We're going to standardize our Sharpe calculation on daily returns that are annualized (with a few exceptions that will be obvious, like intra-day calculations on live trading). Today, our Sharpe is calculated using the absolute returns over the period specified. As an example, if we look at the Sharpe ratio for July, we're looking at the returns on July 31 minus the returns on July 1; if we're looking at the Sharpe for the last year, we subtract the result of 21-Aug-12 from 21-Aug-13. This method works well in a lot of situations, but it makes it difficult to compare the lifetime Sharpe ratio for algorithms if one algo has been running for longer than the other. When we roll out this change, we're going to fix that problem by taking the returns of each individual day over the period specified and then calculating an annualized Sharpe ratio.
If the period in question is a day, the returns over that day will be taken and annualized over a 252-day year. Similarly, the Sharpe over July will be calculated starting with the sum of the returns of 22 individual trading days, and then annualized. The Sharpe for a year will be calculated with the sum of the returns of the 252 different trading days in the year.
For the mathematically inclined, some more detail: yes, we are calculating the expected value of the daily returns divided by the square root of the daily variance of the returns as described in the formula in Wikipedia.
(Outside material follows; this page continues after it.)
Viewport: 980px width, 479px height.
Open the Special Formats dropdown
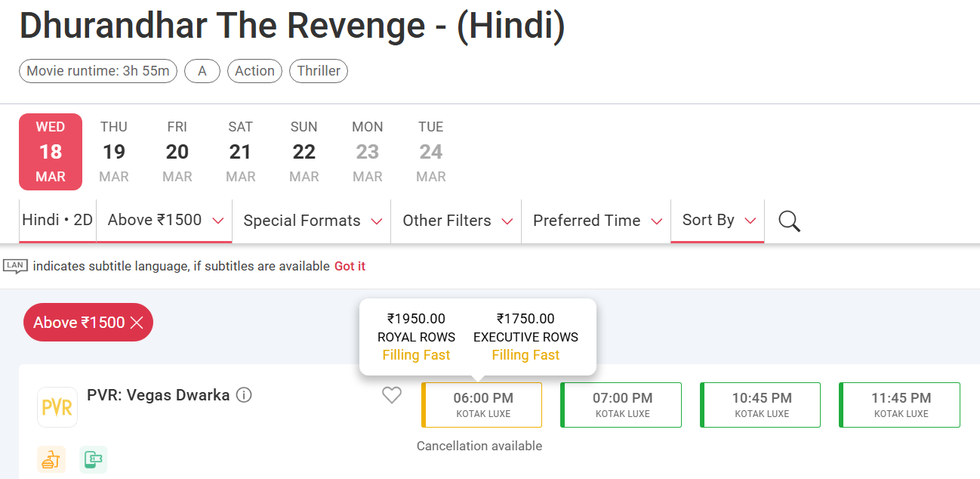(x=311, y=221)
That means to annualize a daily return, the result is multiplied by the square root of 252.
One of the lessons we learned from this process is that we need to be more explicit about how we calculate our ratios and risk metrics. The calculation is performed in Zipline, so anyone can see the calculation there, but not everyone can understand the Zipline code. So, we started sharing this Excel file. This Excel file is the "answer key" that we test Zipline against. We think that more people will be able to understand the Excel file. If you see anything in our answer key you think isn't correctly calculated, we'd like to hear about it so that we can find and fix it. Our Sharpe ratio calculation was following our answer key, but the community prompted us to review our calculation and revise the answer key.
The remaining changes have a smaller impact than the Sharpe change.
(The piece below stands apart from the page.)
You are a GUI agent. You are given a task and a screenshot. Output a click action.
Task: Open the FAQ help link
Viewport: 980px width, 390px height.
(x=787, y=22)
In mid-June, we improved the data quality in the feed for live and paper trading algorithms. We are considering re-running against this cleaner data. In a few cases that might cause the paper trading results to change for the days before the change rolled out in June.
In June and July we fixed bugs to our live and paper trading system. For some algorithms that were running before July 8, there are some weird data artifacts. In particular, the benchmark returns after the July 4th holiday were clearly incorrect, and this will correct the returns and any downstream risk metrics for the affected period. If your paper trading results are problematic and you'd like us to re-run your algo, please let us know.
In July, we fixed a bug in our data loader and expanded the set of stocks we had for backtesting. https://www.quantopian.com/posts/berkshire-hathaway-not-available With the additional data we rebuilt the DollarVolumeUniverse, which might result in slightly different outcomes in algorithms using set_universe.